After some experimenting it seems maxent is usually still predicting classes a little better than glmnet. That might be because the default settings in maxent work a bit better, in which case I would try to tweak them a bit.

On the other hand glmnet is quite a bit faster than maxent, especially if run in parallel. For that the doMC packages is needed though, which is not a dependency so far. (It also does not work on Windows.)
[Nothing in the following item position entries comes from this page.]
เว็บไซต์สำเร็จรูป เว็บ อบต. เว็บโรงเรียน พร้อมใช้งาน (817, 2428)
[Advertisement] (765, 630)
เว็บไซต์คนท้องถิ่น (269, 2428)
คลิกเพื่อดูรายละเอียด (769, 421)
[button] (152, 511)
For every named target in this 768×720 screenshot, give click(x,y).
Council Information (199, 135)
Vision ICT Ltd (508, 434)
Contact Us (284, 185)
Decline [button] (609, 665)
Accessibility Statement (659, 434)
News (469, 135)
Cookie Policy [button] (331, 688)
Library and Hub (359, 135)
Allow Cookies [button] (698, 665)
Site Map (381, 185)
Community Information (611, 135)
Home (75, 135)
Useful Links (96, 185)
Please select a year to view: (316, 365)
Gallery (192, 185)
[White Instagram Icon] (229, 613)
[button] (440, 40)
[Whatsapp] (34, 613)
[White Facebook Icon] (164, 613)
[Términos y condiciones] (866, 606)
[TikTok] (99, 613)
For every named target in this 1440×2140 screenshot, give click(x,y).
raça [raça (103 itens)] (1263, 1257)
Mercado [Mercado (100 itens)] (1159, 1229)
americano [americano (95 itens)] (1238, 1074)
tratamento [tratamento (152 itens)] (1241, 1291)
Benchmark against other algorithms: ``` r res <- bench::mark( nb = textmodel_nb(training_dfm, docvars(training_dfm, "Sentiment")), svm = quanteda.classifiers::textmodel_svm(training_dfm, docvars(training_dfm, "Sentiment")), maxent = maxent::maxent(training_dfm, docvars(training_dfm, "Sentiment")), glmnet = cv.glmnet( x = training_dfm, y = docvars(training_dfm, "Sentiment"), family = "binomial", alpha = 1, nfolds = 5, type.measure = "class", maxit = 10000 ), glmnet_parallel = cv.glmnet( x = training_dfm, y = docvars(training_dfm, "Sentiment"), family = "binomial", alpha = 1, nfolds = 5, type.measure = "class", maxit = 10000, parallel = TRUE ), check = FALSE, filter_gc = FALSE, memory = FALSE ) res ``` ## # A tibble: 5 x 6 ## expression min median `itr/sec` mem_alloc `gc/sec` ## ## 1 nb 189.8ms 225.78ms 4.59 NA 3.06 ## 2 svm 3.42s 3.42s 0.292 NA 2.34 ## 3 maxent 6.69s 6.69s 0.149 NA 2.24 ## 4 glmnet 2.9s 2.9s 0.344 NA 0.344 ## 5 glmnet_parallel 2.06s 2.06s 0.484 NA 0.969 ``` r summary(res, relative = TRUE) ``` ## Warning: Some expressions had a GC in every iteration; so filtering is disabled. ## # A tibble: 5 x 6 ## expression min median `itr/sec` mem_alloc `gc/sec` ## ## 1 nb 1 1 30.7 NA 8.88 ## 2 svm 18.0 15.2 1.95 NA 6.78 ## 3 maxent 35.2 29.6 1 NA 6.51 ## 4 glmnet 15.3 12.9 2.30 NA 1 ## 5 glmnet_parallel 10.9 9.14 3.24 NA 2.81
kbenoit commented 4 years ago

Compatibility issues, what a pain. It probably makes sense to try to implement both methods from scratch, although a working wrapper would be good for now. One for penalized logistic regression and one for maxent, if this is actually different (I'm a bit hazy on this model since it seems to be found mainly in ecology). We can wean them from their wrappers later.